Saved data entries
+++++
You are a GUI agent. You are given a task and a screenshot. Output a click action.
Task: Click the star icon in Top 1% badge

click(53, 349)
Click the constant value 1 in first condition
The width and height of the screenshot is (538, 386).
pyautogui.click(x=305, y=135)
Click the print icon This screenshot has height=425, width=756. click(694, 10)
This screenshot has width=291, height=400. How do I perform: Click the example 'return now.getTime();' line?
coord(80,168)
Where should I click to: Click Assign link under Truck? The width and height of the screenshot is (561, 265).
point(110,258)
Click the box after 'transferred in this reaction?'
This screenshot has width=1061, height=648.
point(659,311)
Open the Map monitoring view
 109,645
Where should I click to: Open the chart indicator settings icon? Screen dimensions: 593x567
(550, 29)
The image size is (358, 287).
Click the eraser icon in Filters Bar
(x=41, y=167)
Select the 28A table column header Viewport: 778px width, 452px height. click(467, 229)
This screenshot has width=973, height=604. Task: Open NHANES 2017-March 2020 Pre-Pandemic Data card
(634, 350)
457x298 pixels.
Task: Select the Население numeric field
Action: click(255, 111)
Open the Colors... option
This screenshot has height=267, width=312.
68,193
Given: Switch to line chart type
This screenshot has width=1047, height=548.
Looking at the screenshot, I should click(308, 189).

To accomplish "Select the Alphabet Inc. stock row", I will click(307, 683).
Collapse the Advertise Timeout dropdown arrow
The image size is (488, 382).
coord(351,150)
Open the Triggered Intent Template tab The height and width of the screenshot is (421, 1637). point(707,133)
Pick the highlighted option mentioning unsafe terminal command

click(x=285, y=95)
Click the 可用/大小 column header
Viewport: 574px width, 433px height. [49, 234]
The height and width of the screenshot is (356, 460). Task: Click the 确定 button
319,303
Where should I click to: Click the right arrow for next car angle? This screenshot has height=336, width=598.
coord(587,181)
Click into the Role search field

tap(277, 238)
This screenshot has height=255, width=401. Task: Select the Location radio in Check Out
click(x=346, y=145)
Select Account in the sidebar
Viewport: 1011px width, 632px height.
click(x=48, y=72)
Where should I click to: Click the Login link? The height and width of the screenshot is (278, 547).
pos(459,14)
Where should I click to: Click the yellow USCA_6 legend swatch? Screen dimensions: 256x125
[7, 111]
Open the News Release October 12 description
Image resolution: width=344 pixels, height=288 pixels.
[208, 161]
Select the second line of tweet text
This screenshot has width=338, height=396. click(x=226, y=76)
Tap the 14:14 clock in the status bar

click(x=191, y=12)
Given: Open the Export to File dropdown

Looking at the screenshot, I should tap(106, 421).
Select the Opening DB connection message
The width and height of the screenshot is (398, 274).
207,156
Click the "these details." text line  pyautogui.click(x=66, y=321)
+++++
Problem to solve
The full set of entries above needs to be restated word for word.

Reply
You are a GUI agent. You are given a task and a screenshot. Output a click action.
Task: Click the star icon in Top 1% badge

click(53, 349)
Click the constant value 1 in first condition
The width and height of the screenshot is (538, 386).
pyautogui.click(x=305, y=135)
Click the print icon This screenshot has height=425, width=756. click(694, 10)
This screenshot has width=291, height=400. How do I perform: Click the example 'return now.getTime();' line?
coord(80,168)
Where should I click to: Click Assign link under Truck? The width and height of the screenshot is (561, 265).
point(110,258)
Click the box after 'transferred in this reaction?'
This screenshot has width=1061, height=648.
point(659,311)
Open the Map monitoring view
 109,645
Where should I click to: Open the chart indicator settings icon? Screen dimensions: 593x567
(550, 29)
The image size is (358, 287).
Click the eraser icon in Filters Bar
(x=41, y=167)
Select the 28A table column header Viewport: 778px width, 452px height. click(467, 229)
This screenshot has width=973, height=604. Task: Open NHANES 2017-March 2020 Pre-Pandemic Data card
(634, 350)
457x298 pixels.
Task: Select the Население numeric field
Action: click(255, 111)
Open the Colors... option
This screenshot has height=267, width=312.
68,193
Given: Switch to line chart type
This screenshot has width=1047, height=548.
Looking at the screenshot, I should click(308, 189).

To accomplish "Select the Alphabet Inc. stock row", I will click(307, 683).
Collapse the Advertise Timeout dropdown arrow
The image size is (488, 382).
coord(351,150)
Open the Triggered Intent Template tab The height and width of the screenshot is (421, 1637). point(707,133)
Pick the highlighted option mentioning unsafe terminal command

click(x=285, y=95)
Click the 可用/大小 column header
Viewport: 574px width, 433px height. [49, 234]
The height and width of the screenshot is (356, 460). Task: Click the 确定 button
319,303
Where should I click to: Click the right arrow for next car angle? This screenshot has height=336, width=598.
coord(587,181)
Click into the Role search field

tap(277, 238)
This screenshot has height=255, width=401. Task: Select the Location radio in Check Out
click(x=346, y=145)
Select Account in the sidebar
Viewport: 1011px width, 632px height.
click(x=48, y=72)
Where should I click to: Click the Login link? The height and width of the screenshot is (278, 547).
pos(459,14)
Where should I click to: Click the yellow USCA_6 legend swatch? Screen dimensions: 256x125
[7, 111]
Open the News Release October 12 description
Image resolution: width=344 pixels, height=288 pixels.
[208, 161]
Select the second line of tweet text
This screenshot has width=338, height=396. click(x=226, y=76)
Tap the 14:14 clock in the status bar

click(x=191, y=12)
Given: Open the Export to File dropdown

Looking at the screenshot, I should tap(106, 421).
Select the Opening DB connection message
The width and height of the screenshot is (398, 274).
207,156
Click the "these details." text line  pyautogui.click(x=66, y=321)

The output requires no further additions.